In his mid-forties Will Ashon realised he was adrift and confused, confronted by the situation Dante described in the Divine Comedy: ‘In the middle of our life’s path/ I found myself in a dark forest.’
Ashon’s dark forest was metaphorical to begin with — conscious of ageing, dis-satisfied with his career in the music industry, wondering where to turn — but it became literal as he sought answers by exploring Epping Forest, the vast ‘shadow of London’ near his home in Walthamstow. Strange Labyrinth takes its title from a beguiling sonnet by the Jacobean author Lady Mary Wroth, who lived at nearby Loughton Hall, and charts Ashon’s twisting, sometimes perplexing but, by the end, deeply satisfying exploration of the intellectual terrain covered by artists, writers and performers who share a connection to this place.
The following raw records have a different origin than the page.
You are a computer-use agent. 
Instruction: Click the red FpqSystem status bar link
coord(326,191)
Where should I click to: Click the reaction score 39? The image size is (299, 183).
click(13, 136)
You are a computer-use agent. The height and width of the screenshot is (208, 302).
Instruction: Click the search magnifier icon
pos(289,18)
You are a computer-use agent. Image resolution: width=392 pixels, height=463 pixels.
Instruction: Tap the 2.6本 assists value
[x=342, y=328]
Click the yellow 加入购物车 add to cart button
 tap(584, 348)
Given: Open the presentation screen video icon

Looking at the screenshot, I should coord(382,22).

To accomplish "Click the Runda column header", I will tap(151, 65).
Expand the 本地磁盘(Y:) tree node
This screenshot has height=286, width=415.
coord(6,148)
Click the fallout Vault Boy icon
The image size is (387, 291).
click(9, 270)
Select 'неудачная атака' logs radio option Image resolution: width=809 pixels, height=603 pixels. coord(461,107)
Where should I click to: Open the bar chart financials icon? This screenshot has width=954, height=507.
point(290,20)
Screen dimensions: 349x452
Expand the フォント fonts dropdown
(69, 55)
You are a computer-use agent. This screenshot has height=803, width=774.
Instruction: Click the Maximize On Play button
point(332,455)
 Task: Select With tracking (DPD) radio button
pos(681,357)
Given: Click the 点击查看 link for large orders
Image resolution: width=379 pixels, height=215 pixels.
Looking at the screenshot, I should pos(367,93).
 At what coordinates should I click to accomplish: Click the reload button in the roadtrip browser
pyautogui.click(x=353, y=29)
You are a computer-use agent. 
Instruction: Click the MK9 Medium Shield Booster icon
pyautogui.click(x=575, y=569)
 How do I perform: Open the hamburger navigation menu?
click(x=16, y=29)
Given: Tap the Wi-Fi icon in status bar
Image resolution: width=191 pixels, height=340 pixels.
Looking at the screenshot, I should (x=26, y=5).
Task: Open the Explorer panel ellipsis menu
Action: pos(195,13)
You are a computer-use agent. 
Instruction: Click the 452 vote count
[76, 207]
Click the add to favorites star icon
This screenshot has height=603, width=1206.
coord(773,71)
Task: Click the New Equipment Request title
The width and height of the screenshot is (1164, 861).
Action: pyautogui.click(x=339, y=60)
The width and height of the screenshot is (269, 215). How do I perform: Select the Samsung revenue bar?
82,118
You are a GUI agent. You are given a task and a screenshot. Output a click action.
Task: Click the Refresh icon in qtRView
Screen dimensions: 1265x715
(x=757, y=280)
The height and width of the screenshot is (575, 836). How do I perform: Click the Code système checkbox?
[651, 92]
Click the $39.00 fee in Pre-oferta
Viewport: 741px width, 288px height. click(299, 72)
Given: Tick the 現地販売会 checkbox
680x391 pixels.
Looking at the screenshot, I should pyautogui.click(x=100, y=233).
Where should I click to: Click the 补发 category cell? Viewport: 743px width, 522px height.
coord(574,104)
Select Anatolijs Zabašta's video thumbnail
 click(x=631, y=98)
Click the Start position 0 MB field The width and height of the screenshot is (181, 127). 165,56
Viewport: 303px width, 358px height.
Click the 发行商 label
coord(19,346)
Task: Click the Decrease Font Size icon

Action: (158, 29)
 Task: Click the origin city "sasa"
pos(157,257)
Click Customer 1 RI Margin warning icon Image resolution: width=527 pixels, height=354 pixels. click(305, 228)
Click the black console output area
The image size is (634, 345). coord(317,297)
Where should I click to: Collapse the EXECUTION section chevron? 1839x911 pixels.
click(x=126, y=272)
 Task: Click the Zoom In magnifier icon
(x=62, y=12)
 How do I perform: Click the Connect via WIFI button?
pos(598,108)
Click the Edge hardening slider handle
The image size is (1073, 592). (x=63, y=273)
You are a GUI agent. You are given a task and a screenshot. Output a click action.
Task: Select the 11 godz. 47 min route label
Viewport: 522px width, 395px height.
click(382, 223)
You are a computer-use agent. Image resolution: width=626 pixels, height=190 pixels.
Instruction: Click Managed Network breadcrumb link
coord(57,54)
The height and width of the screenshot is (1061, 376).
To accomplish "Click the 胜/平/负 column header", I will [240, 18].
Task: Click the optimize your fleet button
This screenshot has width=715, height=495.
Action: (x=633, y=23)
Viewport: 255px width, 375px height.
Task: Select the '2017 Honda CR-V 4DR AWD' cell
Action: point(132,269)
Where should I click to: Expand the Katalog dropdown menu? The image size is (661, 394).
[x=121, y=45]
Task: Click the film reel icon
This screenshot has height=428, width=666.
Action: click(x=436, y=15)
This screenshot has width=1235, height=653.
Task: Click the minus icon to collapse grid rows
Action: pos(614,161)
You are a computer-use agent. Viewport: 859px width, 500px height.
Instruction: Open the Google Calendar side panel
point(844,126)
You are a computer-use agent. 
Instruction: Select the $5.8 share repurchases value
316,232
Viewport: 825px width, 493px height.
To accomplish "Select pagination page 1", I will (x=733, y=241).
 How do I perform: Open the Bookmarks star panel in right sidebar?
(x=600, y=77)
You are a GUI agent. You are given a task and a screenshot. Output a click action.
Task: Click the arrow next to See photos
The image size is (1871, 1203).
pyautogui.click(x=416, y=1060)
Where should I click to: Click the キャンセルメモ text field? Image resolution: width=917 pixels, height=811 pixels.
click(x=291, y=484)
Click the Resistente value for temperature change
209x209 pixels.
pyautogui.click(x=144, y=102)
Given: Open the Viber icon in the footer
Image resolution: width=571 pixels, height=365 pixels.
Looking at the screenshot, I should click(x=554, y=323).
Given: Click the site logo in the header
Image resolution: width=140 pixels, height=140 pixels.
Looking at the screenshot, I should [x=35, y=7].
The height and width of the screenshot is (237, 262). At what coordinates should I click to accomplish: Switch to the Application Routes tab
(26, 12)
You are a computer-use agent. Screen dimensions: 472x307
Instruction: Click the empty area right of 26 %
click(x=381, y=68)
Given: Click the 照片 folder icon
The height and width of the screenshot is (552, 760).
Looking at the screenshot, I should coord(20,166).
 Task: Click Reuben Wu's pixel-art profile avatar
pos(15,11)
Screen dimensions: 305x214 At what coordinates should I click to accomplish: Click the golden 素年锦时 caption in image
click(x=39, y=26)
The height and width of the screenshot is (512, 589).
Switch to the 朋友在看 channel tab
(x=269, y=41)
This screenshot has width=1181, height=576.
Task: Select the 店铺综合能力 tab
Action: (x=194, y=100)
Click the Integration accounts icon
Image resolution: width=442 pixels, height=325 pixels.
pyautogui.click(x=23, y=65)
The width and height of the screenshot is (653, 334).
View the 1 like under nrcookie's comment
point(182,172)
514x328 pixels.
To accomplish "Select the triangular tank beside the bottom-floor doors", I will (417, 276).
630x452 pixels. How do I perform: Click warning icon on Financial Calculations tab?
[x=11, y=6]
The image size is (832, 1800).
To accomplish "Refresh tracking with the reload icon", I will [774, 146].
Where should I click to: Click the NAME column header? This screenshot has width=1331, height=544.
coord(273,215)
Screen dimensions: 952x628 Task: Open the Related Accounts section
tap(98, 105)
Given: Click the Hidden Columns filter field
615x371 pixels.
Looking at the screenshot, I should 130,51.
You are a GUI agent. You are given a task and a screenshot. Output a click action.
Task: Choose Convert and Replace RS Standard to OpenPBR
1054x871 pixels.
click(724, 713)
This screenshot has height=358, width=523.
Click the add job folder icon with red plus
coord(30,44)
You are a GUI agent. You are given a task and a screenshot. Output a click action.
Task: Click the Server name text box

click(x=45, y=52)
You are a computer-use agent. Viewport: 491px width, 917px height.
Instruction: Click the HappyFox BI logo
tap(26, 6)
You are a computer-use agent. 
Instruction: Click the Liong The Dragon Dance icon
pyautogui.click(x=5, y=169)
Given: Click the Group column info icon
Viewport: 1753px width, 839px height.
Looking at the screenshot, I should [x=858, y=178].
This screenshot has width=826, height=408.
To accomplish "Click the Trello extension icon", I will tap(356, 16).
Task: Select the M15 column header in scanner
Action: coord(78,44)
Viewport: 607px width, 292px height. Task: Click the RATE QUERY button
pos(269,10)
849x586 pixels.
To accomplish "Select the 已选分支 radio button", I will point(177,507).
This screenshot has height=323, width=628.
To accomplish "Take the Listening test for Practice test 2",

The result is a book that’s hard to classify. First impressions might place it within the ‘new nature writing’, but it is more a cultural than a natural history, and one with remarkable scope, unconstrained by boundaries of genre or style. Which, we come to realise, is precisely the point. This is a book about enclosure, in its every sense, from the land enclosures that tormented the poet John Clare, who spent years in an asylum here, to the psychic enclosures that preoccupy Penny Rimbaud of the punk band Crass. Rimbaud lives by the forest in the evocatively described Dial House and emerges as one of the book’s most interesting characters.
It’s a clever piece of work, a joy and an education. It comes as no surprise to learn that more than half of the Brothers Grimm’s 210 fairy tales are set in forests, drawing from the landscape’s allegorical possibilities; think of the abandoned Hansel and Gretel seeking a way home but becoming lost and confused and succumbing to temptation on seeing the witch’s cottage.